Afterwards, while in Richmond and passing the residence of President Davis, the President and his private secretary, Col. William Preston Johnston, saw the officer, and the latter mentioned that it was Captain Desha, of Kentucky, when the President said : "Call him back ; T want to see him." He was introduced to President Davis, who said: "Captain, I wanted to see the only man ever struck in the head with a cannon ball and not killed." The President asked him about the effects of it, and he replied: "I believe about the only bad effects I sustained by it was the loss of a fine pistol dropped from my belt when the boys were carrying me off the field." Mr. Davis excused himself for a few minutes, and returned with a new pistol in his hand, and said: "Captain, allow me to make you a present of this pistol in the place of the one you lost."
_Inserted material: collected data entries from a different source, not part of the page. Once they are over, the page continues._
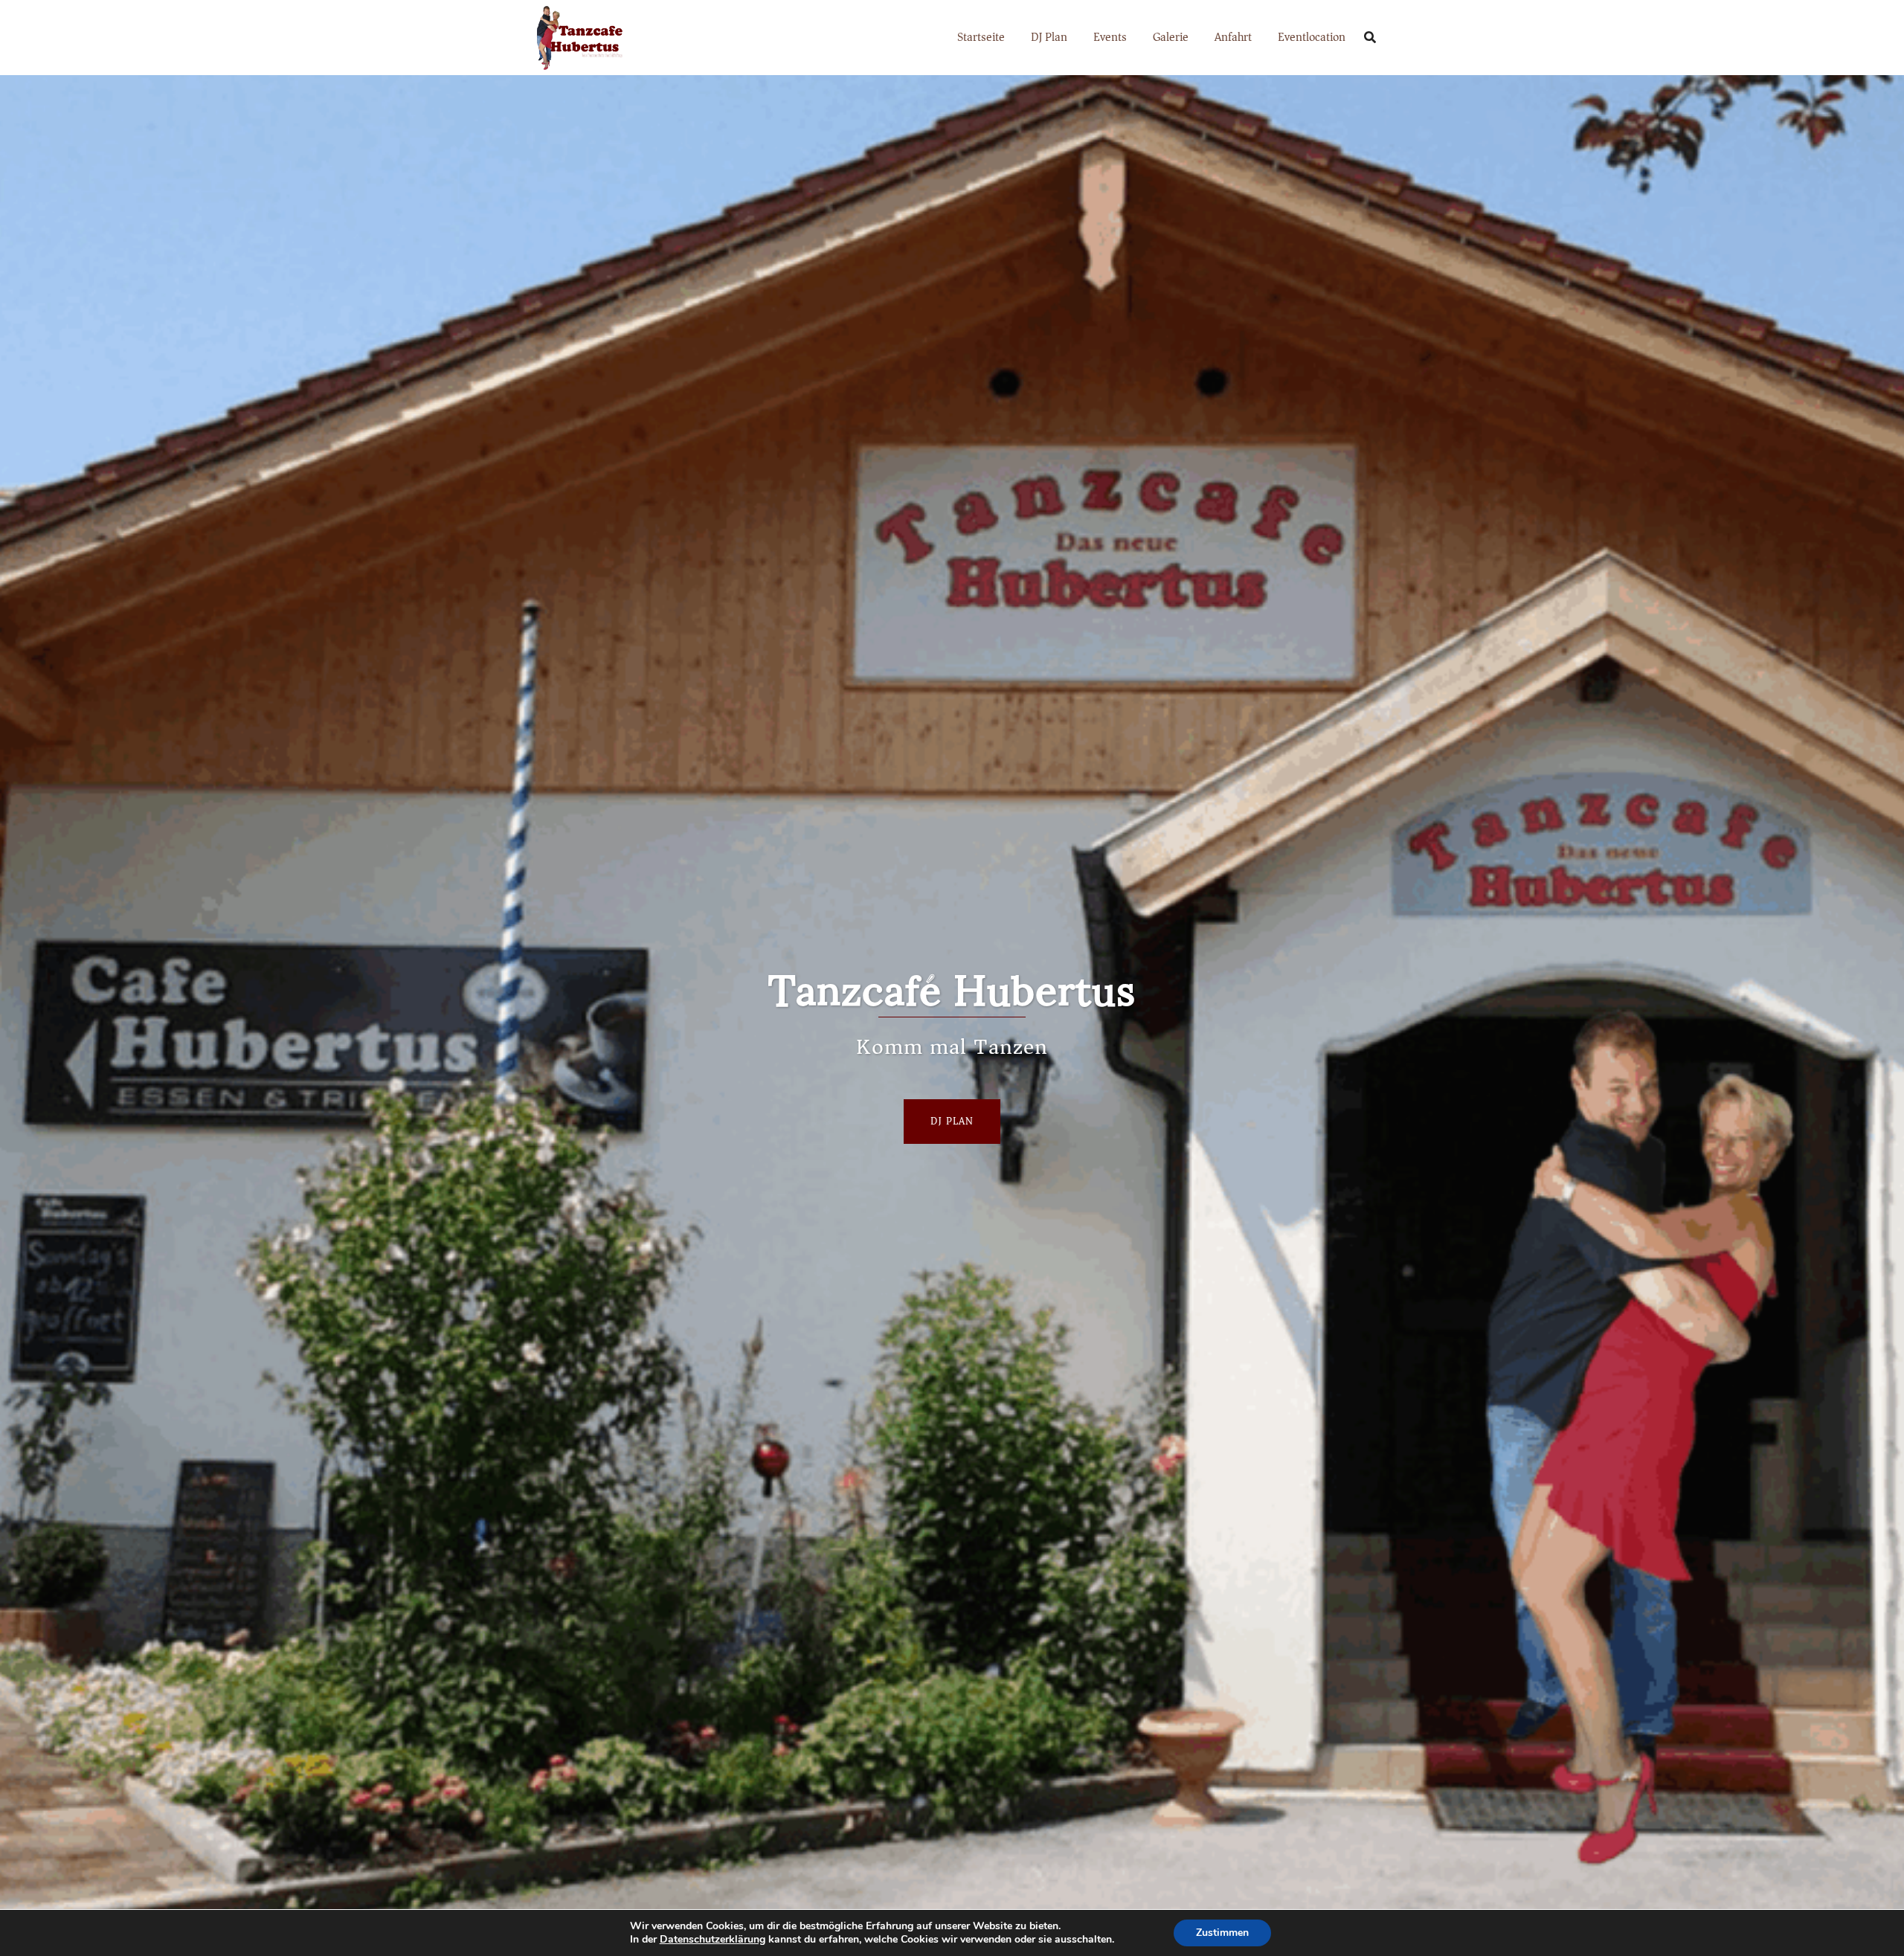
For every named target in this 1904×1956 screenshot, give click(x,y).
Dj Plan (952, 1121)
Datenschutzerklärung (712, 1939)
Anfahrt (1233, 37)
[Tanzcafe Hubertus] (578, 36)
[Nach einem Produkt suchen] (1370, 37)
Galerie (1171, 37)
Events (1110, 37)
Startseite (981, 37)
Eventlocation (1311, 37)
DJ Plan (1049, 37)
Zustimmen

Another account of his wound by a cannon ball and the pistol, furnished by his widow, is that he became semiconscious, and asked the men what they were doing. They replied : "One of the men is wounded. Captain." "O yes, that was Curd." After a pause of a few moments, they moved on again. He became conscious of their motion, and asked them what they were doing. Then they said : "Captain, you are wounded." He turned off the stretcher, and asked, "Where?" feeling his arms and legs. One of them said sadly: "It is your head." He then put his hand up and felt it. and said: "Yes, there's blood." He tied a handkerchief around it and went back into action.
Here is another story about Captain Desha, from the official records.
Statement of Colonel Boone, Twenty-eighth Kentucky Volunteers.
I occupied the time, after sending out the two companies above mentioned, in visiting the infantry pickets, to see that all were on the alert until 2 o'clock at night, and found them all at their posts doing their duty, and I cautioned them to extra vigilance. I then went to my hotel, where my wife was dangerously ill, and spent about an hour and a half there. I then adjusted my pistol, and just as I was starting out to make my final tour of the pickets I heard a knock at my door and supposed it was some of my pickets, as I had told those nearest where to find me if anything occurred. On opening the door some 20 men were seen, about a dozen of them presenting their revolvers at me and demanded my immediate surrender. Their pistols were cocked and the men much excited, apparently being afraid of shots from my pickets. I endeavored to gain time in parley, hoping my pickets would take the alarm and come up. On my asking by what authority their demand was made one of them stated that he was Captain Desha, of Brigadier General John Morgan's cavalry; that I was completely in their power, as my camp was surrounded by 1,200 cavalry, and demanded the surrender of myself and camp. I told them that I didn't believe it, and that I would never surrender my camp. They then demanded the immediate surrender of my person. I told them I would surrender my person if they would state the terms and I liked them. They replied, "As a prisoner of war, with the privilege of an immediate parole." I replied, "On these terms I will surrender." They then took my pistol and hurried me away in the direction of the court-house, where they said 2 of my pickets were found asleep. Morgan's whole force then filled the town and were eager to go to the camp. Morgan's adjutant-general came to me as soon as the greater portion had passed toward the camp (the men were going as fast as they could) and called on me to surrender my camp. I replied I had no command, as I had surrendered personally to Captain Desha. They threatened to shoot me if I did not surrender the command. I told them I could not and would not; that no one could do it but Captain Hughes, the senior officer at the camp. Captain Desha commanded them to desist; that I had surrendered as a prisoner of war to him, and that I should not be shot.